Defense argues that no managing agent was involved in Plaintiff’s case.  Specifically, Defendants submit that Maria Guerrero (“Guerrero”), to whom Plaintiff reported her complaints regarding Morales, managed day-to-day operations at the store, but that there is no evidence that she had authority to resolve Plaintiff’s complaint unilaterally.  Defendants also argue that Guerrero had no authority to make company policy for Bodega, on either a formal or an ad hoc basis, and Plaintiff has not presented any evidence that she did.  (Reply, p. 9.)  As this is a motion for summary judgment and, as such, Defendants bear the initial burden of providing significant or concrete evidence regarding the actual scope of an alleged managing agent’s discretion and authority.  Defendants have failed to meet their initial burden on that argument. (Aguilar v. Atlantic Richfield Co. (2001) 25 Cal.4th 826, 850-851, 854.)  Moreover, as noted above, this is a question of fact to be decided on a case-by-case basis.  (White v.
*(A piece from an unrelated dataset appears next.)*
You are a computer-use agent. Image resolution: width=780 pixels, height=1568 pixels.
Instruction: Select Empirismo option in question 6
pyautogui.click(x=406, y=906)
Ultramar, Inc., supra.)

 

In the alternative, Defendants suggest that Plaintiff cannot show that anyone acted with malice, oppression or fraud.  Similarly, that is a question of fact for the jury to determine.  Harassment may be found by a jury to be despicable and to constitute willful or conscious disregard of Plaintiff’s rights.

 

There is thus a triable issue of fact on the claim for punitive damages.

 

RULING

Defendants have not met their burden of showing that they are entitled to either summary judgment or adjudication in their favor.  Accordingly, the Motion is DENIED.  

 

Moving party is ordered to give notice of this ruling.           

 

Parties who intend to submit on this tentative must send an email to the Court at SMC_DEPT56@lacourt.org as directed by the instructions provided on the court website at www.lacourt.org.  If the department does not receive an email and there are no appearances at the hearing, the motion will be placed off calendar.